## What you are asked to do
Please find every line of the listing below where "will" occurs and copy it.
• • • •
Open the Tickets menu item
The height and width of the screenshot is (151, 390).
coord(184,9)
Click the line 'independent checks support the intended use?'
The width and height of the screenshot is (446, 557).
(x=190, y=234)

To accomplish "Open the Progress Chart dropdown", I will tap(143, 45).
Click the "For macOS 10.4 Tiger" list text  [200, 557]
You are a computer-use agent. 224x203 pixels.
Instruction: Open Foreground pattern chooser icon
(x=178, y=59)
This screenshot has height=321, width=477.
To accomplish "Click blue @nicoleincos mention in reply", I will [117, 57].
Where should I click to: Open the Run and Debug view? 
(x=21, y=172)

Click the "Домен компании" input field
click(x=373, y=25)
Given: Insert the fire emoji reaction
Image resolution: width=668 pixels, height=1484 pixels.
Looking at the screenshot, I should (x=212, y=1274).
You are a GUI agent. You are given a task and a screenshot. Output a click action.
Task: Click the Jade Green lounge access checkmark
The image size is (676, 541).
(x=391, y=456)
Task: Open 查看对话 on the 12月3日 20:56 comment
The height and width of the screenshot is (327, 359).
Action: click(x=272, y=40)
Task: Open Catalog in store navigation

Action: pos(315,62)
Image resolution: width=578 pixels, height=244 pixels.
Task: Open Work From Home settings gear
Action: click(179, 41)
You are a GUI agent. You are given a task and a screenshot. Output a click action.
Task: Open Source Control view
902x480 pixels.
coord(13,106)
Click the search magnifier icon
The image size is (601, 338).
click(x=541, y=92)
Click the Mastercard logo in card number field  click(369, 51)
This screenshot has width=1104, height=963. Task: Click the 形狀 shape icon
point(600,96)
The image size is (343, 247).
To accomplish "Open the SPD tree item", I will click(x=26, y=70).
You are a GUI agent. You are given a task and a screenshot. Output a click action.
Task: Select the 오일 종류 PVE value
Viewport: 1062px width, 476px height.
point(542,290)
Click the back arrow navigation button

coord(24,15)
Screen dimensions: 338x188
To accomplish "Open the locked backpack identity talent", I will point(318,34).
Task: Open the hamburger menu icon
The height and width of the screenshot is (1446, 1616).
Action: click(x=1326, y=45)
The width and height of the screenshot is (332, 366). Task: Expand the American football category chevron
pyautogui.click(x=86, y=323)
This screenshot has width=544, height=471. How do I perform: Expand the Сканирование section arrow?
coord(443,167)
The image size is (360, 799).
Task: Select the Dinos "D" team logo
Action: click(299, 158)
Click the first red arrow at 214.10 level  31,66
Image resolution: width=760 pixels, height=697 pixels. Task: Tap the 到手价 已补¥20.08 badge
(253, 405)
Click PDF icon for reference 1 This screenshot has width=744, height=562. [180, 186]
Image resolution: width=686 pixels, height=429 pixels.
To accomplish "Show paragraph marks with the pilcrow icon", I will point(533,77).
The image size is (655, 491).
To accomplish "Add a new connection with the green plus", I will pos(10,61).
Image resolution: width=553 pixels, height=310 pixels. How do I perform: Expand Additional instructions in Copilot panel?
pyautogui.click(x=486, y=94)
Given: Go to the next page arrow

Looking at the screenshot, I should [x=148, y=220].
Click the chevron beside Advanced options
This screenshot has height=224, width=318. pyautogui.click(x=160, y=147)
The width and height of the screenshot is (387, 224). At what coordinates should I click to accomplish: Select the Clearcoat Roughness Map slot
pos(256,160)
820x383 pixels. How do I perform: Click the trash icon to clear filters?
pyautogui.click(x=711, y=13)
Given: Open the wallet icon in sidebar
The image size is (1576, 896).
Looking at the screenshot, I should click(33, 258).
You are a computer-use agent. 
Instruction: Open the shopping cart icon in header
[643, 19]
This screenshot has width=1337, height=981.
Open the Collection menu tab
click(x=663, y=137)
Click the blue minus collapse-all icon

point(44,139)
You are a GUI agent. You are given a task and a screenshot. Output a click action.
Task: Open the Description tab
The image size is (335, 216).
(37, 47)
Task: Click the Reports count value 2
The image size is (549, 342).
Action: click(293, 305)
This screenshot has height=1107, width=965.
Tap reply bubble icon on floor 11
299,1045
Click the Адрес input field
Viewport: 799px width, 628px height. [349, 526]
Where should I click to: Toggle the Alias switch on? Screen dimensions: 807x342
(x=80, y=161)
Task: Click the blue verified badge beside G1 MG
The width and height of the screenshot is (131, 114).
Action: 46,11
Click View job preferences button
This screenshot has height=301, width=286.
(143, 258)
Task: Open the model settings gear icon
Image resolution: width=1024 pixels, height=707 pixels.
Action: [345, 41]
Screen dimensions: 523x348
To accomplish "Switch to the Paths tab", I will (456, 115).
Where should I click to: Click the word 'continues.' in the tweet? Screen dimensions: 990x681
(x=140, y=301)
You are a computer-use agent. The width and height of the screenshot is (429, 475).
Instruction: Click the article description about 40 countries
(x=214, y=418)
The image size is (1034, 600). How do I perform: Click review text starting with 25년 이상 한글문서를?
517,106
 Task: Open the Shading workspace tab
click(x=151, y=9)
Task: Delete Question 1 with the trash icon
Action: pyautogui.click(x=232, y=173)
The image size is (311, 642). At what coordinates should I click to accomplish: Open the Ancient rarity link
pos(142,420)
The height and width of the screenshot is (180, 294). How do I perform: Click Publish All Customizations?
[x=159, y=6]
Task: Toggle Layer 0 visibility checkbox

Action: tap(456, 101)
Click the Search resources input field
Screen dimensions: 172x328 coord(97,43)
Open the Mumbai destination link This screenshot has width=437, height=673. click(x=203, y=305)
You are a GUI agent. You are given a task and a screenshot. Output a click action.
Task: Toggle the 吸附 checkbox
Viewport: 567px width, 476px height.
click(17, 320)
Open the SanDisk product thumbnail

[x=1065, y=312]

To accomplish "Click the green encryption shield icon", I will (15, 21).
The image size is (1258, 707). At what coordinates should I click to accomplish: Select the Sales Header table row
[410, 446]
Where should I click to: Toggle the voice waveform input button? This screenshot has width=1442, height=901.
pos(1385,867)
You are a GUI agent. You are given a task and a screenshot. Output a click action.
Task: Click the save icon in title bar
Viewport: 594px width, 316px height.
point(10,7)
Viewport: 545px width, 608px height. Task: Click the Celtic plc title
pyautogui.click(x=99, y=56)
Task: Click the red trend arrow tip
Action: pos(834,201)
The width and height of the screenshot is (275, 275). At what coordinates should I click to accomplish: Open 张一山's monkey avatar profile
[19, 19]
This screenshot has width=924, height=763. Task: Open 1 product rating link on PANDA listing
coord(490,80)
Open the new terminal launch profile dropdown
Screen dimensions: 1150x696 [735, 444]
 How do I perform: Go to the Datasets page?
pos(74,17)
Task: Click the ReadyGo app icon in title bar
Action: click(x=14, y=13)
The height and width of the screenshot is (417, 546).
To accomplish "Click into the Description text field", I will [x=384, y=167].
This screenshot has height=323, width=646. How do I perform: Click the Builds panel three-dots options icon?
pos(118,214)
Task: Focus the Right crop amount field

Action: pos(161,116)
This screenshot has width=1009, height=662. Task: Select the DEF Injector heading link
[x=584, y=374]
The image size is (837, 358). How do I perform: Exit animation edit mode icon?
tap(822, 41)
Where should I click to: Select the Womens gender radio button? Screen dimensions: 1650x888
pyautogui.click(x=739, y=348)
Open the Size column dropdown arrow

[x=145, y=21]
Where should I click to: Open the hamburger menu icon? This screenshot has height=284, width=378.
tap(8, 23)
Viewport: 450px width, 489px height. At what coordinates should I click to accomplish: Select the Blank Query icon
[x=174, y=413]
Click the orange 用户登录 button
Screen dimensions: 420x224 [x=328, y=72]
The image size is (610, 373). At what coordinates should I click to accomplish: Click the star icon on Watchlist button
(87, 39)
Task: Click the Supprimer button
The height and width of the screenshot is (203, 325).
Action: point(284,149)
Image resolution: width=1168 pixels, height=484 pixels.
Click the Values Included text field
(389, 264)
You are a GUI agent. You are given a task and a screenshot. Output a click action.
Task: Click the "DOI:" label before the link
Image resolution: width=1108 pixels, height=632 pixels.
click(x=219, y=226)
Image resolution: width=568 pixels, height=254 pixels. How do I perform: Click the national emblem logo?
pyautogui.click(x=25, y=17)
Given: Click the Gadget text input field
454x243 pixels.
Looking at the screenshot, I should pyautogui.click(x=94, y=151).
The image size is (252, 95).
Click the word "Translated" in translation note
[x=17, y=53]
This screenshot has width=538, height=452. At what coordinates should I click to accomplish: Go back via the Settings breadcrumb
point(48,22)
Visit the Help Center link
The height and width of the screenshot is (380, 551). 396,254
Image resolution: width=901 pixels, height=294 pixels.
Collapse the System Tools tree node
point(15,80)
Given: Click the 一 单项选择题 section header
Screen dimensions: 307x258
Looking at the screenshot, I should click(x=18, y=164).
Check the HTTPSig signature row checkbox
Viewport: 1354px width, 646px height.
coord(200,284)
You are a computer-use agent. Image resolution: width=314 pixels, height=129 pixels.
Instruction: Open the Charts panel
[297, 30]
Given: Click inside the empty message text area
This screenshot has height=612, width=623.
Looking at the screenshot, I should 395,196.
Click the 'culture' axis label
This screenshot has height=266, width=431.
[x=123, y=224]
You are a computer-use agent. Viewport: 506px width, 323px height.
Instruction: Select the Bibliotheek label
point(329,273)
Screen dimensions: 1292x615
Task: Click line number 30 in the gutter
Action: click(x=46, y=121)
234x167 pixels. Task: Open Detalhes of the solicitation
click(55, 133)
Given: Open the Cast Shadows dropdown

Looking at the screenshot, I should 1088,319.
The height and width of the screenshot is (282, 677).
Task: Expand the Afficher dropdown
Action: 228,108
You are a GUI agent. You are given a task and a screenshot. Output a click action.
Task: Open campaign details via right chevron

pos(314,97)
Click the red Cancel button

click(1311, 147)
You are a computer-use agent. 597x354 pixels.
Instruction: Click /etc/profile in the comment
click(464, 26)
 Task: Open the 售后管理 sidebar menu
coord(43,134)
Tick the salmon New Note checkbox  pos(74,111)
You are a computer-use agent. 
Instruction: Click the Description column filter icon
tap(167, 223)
• • • •
## Finished task
To accomplish "Open the Progress Chart dropdown", I will tap(143, 45).
To accomplish "Click blue @nicoleincos mention in reply", I will [117, 57].
To accomplish "Open the SPD tree item", I will click(x=26, y=70).
To accomplish "Open the locked backpack identity talent", I will point(318,34).
To accomplish "Show paragraph marks with the pilcrow icon", I will point(533,77).
To accomplish "Add a new connection with the green plus", I will pos(10,61).
To accomplish "Switch to the Paths tab", I will (456, 115).
To accomplish "Click the green encryption shield icon", I will (15, 21).
To accomplish "Click into the Description text field", I will [x=384, y=167].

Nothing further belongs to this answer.